Non sono né psicologo, né sociologo, non sono quindi un “addetto ai lavori” per parlare della crisi del ruolo paterno. Inoltre, so benissimo che non appena si affronta questo tema ne esplode istantaneamente un altro: quello inerente la Famiglia o le famiglie, come si usa dire oggi.
Perciò chiedo preventivamente scusa per la grossolanità del mio pensiero su questo tema da specialisti; credo però che la società da un lato, e la psicologia dall’altro, negli anni ’60, ’70 abbiano combinato un bel po’ di pasticci demonizzando i tradizionali ruoli di Madre e Padre anziché proporne la valorizzazione degli aspetti positivi e la necessaria correzione di quelli negativi.
Come spesso accade con le rivoluzioni e gli stravolgimenti, insieme all’acqua sporca si è buttato pure il bambino.
I pasticci di quel ventennio, a mio modesto parere, sono penetrati molto in profondità un po’ in tutti gli ambienti, ed anche e soprattutto nel mondo della scuola che di tutto questo sfasciume non si è ancora liberata.

Non c’è dubbio: il padre “capofamiglia” che si occupava di garantire le regole e il mantenimento alla propria famiglia, ha perso la sua centralità, per lasciare spazio ad una paternità smarrita, assente, senza spessore, che ha abdicato, consapevolmente o meno, anche e soprattutto al proprio ruolo educativo e formativo nei confronti dei figli.
Che il mondo di oggi abbia preso questa direzione è un dato di fatto, e va ricordato che ci sono anche segnali positivi legati alla condivisione, almeno parziale, di alcune attività domestiche e di cura tra mamma e papà.

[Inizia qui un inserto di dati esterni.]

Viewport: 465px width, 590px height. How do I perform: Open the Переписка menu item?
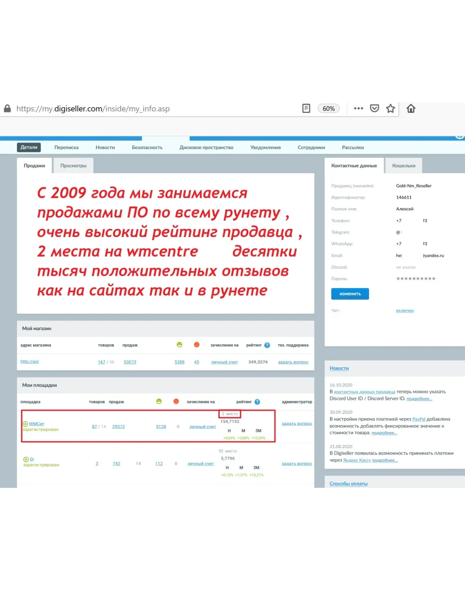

Quel che è certo però è che c’è un bisogno estremo di buoni papà e che quindi è fondamentale recuperare e valorizzare la figura paterna.
Genitore 1, Genitore 2, Coniuge 1, Coniuge 2, ma dai, è uno scherzo!
Potrò fare la magra figura dell’incompetente, ma questo rischio me lo prendo tranquillamente perché ho raggiunto le sette decadi di vita vissuta, perché sono figlio di una mamma e un papà semplicemente fantastici, perché sono fratello di fratelli speciali, perché da 41 anni sono marito convinto (e non coniuge 1, o 2, come vorrebbe l’UE), perché sono papà fiero e perché sono nonno orgoglioso!
L’Unione Europea, che già ci aveva provato nel 2021 ad eliminare l’espressione Buon Natale dai documenti ufficiali con la dicitura più inclusiva “buone feste d’inverno”, ora sta tornando alla carica con il tentativo di cancellare le parole marito e moglie per sostituirle con il generico coniuge, di non fare riferimento ai pronomi di persona maschile he (lui) e she (lei) proponendo di usare il plurale they (loro), di censurare tutte le espressioni che richiamano al maschile (es. mankind [umanità]), ed altre assurdità di questa natura.
La Commissione Europea cioè sta cercando di far approvare una vera e propria direttiva che imporrà a legislatori, funzionari e traduttori una neo lingua che mortifica la nostra storia e la nostra cultura.
Il dato è che al danno prodotto dalle esagerazioni degli anni ’60-’70, oggi si sommano prepotentemente le imposizioni della società modernista dei diritti a tutto e a tutti indistintamente, e dalla forzata eliminazione delle differenze di ogni natura provocando un appiattimento generalizzato e l’eliminazione delle identità, in nome del buonismo e del “politicamente corretto”.
19 marzo San Giuseppe: Festa del papà!
Data la vicina ricorrenza del 19 marzo, sono andato a ripescare due articoli del 2023 che mi sento di sottoscrivere e che credo sia importante riprendere, perché rischiamo di non accorgerci che questa società ci sta portando via una parte fondamentale della storia di ciascuno di noi.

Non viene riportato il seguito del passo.